> **Task prompt**:
In the listing below, find every line with the string "folder" and pull it out.

+++ The data

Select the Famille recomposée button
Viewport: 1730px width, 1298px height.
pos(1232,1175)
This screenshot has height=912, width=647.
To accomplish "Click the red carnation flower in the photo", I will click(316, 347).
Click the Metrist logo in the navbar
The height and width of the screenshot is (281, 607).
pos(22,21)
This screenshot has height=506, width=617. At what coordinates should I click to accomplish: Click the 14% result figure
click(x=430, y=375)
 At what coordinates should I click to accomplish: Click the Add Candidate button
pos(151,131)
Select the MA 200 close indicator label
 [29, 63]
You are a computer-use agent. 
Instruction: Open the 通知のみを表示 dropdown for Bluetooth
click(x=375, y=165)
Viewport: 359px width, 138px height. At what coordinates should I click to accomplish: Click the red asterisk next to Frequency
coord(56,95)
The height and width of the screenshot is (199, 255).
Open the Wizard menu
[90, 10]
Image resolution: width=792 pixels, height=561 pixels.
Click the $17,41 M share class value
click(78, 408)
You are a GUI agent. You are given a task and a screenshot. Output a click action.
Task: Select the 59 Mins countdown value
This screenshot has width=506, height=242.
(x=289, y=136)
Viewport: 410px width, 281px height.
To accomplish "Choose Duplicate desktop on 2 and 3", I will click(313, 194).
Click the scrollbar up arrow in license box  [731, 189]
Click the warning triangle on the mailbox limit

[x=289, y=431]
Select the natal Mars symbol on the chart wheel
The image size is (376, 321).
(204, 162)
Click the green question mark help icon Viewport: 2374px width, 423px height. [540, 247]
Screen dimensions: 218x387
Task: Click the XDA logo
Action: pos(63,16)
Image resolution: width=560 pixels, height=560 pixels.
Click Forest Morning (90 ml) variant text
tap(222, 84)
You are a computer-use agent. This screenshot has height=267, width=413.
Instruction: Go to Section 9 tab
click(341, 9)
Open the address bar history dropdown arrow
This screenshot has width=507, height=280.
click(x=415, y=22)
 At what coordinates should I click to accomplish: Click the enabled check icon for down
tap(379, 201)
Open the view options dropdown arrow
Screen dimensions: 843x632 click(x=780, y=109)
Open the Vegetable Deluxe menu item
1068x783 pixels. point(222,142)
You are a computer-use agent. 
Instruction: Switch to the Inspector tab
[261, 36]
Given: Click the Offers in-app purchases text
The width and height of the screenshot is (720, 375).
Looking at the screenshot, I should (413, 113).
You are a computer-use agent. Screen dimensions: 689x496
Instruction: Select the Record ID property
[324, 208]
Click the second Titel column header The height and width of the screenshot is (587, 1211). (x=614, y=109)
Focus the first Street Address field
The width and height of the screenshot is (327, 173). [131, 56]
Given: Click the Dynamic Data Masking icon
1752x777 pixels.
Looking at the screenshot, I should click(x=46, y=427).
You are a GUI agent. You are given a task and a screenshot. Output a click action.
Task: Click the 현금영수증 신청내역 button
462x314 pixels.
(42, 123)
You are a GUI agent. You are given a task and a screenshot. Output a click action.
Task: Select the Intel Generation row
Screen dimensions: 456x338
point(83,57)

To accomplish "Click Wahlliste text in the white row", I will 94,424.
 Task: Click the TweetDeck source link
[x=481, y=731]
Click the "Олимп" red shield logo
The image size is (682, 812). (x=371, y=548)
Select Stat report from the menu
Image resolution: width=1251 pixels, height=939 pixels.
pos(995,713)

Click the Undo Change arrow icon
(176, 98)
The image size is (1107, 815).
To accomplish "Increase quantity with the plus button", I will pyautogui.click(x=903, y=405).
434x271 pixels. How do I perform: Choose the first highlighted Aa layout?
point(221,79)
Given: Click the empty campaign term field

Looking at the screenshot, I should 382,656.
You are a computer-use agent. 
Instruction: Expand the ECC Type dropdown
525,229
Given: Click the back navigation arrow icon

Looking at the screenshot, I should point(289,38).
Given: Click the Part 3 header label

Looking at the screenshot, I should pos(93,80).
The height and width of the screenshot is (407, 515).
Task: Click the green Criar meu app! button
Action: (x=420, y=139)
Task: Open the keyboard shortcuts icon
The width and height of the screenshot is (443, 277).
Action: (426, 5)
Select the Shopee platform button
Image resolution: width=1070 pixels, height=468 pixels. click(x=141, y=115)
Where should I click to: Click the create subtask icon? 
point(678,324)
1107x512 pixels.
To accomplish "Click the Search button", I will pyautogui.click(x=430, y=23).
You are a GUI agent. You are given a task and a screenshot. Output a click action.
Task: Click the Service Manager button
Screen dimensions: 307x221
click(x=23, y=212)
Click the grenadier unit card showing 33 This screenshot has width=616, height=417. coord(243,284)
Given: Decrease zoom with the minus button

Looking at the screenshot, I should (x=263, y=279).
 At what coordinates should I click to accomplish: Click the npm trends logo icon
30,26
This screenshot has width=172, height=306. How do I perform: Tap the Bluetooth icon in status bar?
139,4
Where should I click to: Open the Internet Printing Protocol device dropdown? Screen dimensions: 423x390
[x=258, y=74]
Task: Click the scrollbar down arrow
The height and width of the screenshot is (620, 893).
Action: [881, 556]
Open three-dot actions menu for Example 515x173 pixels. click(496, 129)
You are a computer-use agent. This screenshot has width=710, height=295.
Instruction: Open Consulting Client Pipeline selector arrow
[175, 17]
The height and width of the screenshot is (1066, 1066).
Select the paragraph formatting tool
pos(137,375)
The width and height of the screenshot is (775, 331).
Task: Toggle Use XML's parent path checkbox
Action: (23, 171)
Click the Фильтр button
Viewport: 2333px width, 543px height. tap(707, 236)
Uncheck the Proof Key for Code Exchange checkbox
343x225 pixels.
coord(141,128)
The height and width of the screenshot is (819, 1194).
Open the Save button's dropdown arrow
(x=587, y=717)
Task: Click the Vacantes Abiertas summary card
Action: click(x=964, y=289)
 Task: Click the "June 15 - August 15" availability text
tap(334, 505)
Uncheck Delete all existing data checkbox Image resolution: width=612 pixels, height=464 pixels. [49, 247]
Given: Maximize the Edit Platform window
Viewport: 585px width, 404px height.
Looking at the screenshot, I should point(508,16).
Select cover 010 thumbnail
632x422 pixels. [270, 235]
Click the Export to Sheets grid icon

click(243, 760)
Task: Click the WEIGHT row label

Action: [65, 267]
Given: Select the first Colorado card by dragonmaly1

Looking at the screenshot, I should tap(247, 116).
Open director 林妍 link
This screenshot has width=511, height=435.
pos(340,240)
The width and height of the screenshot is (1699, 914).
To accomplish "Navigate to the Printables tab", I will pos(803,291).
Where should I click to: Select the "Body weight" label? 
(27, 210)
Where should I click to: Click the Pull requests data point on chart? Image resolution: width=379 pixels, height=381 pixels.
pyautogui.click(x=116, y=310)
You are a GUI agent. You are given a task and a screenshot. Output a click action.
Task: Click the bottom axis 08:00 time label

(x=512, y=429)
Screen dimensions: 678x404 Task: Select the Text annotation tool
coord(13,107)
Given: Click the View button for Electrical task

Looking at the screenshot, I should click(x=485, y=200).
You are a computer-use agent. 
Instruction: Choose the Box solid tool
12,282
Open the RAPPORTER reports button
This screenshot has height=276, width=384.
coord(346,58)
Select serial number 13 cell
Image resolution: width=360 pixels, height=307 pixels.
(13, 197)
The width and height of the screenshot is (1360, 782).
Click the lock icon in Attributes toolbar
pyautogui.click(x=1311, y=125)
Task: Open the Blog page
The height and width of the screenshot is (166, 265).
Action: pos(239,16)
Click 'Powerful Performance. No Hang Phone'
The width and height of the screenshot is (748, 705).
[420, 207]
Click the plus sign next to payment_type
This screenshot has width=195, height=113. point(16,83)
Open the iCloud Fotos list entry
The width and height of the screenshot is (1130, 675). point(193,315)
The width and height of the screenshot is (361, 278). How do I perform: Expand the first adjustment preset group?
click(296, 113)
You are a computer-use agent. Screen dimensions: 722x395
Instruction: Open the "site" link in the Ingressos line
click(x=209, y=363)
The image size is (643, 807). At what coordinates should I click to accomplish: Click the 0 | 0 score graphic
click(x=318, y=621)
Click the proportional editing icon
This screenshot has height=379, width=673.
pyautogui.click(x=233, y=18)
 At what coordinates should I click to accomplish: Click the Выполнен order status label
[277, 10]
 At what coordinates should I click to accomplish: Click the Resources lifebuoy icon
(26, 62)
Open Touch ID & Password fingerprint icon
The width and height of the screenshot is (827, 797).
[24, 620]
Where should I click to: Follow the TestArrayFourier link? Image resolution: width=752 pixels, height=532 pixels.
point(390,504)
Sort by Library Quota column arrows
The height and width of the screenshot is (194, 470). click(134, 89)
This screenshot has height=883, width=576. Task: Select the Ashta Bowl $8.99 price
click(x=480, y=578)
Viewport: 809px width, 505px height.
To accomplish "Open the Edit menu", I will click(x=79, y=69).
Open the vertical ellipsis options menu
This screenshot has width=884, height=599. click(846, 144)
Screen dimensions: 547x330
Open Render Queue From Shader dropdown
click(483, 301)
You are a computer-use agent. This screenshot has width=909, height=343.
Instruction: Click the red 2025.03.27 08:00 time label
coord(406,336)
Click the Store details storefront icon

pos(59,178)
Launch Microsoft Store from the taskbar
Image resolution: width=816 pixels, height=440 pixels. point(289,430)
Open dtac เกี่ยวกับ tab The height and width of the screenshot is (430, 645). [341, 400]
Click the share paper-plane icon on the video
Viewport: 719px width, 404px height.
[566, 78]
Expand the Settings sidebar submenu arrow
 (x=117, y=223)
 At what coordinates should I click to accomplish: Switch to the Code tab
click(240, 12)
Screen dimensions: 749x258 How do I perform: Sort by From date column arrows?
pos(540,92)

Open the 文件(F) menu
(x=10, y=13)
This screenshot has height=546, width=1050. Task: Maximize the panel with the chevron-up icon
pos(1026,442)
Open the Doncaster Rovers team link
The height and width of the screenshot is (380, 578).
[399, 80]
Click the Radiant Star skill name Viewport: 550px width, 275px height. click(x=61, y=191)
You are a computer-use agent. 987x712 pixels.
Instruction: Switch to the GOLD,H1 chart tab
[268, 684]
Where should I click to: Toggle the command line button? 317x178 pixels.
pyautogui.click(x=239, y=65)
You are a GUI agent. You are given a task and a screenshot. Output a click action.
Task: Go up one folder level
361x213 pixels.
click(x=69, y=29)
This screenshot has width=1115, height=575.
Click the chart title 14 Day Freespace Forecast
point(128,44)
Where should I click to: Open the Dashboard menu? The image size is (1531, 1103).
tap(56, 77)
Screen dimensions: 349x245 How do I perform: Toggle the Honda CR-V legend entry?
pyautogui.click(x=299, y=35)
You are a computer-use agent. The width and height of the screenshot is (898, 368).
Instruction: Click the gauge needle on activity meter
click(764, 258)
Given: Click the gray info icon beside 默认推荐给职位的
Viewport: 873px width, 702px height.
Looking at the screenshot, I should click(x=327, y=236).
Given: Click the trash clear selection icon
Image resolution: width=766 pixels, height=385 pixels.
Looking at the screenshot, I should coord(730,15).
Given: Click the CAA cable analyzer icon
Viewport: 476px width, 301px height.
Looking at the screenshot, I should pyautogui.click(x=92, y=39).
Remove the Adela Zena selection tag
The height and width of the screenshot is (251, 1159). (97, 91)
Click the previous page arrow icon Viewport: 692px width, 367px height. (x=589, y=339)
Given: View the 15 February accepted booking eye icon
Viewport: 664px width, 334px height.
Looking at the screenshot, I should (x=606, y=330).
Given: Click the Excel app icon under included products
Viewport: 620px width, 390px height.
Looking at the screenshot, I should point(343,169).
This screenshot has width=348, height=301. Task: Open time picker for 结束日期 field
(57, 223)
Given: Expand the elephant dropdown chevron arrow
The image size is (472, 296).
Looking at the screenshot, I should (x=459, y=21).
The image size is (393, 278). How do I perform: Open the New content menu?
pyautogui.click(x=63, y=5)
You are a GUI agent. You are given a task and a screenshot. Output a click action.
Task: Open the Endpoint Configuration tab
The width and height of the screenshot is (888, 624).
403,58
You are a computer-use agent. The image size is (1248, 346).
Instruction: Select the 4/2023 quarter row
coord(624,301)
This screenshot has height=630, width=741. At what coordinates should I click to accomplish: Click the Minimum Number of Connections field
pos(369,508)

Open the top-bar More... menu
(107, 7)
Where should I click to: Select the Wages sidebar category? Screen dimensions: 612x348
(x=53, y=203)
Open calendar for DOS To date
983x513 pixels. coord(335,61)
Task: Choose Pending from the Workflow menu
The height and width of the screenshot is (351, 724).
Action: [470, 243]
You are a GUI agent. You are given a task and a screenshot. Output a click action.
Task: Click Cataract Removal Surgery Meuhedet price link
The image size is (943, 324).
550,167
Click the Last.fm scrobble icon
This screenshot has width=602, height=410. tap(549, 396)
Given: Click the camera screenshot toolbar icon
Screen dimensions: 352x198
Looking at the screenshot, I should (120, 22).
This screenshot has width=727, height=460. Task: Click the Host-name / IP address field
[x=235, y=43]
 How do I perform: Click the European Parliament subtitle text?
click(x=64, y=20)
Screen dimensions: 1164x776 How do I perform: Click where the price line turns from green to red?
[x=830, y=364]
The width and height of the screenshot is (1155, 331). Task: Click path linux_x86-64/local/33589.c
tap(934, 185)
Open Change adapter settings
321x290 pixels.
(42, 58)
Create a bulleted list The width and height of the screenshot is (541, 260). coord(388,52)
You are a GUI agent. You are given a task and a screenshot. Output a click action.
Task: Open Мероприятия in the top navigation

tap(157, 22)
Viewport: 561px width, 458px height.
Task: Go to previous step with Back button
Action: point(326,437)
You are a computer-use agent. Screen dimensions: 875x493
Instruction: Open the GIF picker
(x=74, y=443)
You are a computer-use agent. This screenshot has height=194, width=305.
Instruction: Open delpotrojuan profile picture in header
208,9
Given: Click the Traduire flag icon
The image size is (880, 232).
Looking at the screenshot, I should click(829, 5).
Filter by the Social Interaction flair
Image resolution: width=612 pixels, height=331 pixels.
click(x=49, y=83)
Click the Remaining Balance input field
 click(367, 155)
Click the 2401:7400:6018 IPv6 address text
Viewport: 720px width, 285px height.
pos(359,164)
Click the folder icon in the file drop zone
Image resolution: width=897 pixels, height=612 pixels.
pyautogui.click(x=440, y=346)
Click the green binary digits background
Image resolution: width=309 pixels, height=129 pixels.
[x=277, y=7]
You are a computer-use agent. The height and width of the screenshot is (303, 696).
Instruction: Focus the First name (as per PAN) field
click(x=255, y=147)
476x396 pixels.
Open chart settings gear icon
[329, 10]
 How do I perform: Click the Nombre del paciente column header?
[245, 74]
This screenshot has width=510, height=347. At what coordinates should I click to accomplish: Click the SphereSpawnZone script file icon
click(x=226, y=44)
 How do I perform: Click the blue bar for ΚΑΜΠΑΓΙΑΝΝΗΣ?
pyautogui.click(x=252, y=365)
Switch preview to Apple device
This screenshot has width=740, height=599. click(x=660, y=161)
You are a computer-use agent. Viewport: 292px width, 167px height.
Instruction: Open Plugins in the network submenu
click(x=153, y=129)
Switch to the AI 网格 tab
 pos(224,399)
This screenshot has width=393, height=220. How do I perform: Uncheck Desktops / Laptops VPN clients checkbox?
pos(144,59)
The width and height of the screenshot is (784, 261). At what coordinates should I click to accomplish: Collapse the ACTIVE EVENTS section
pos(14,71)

++++++

> **Worked solution**:
Task: Go up one folder level
Click the folder icon in the file drop zone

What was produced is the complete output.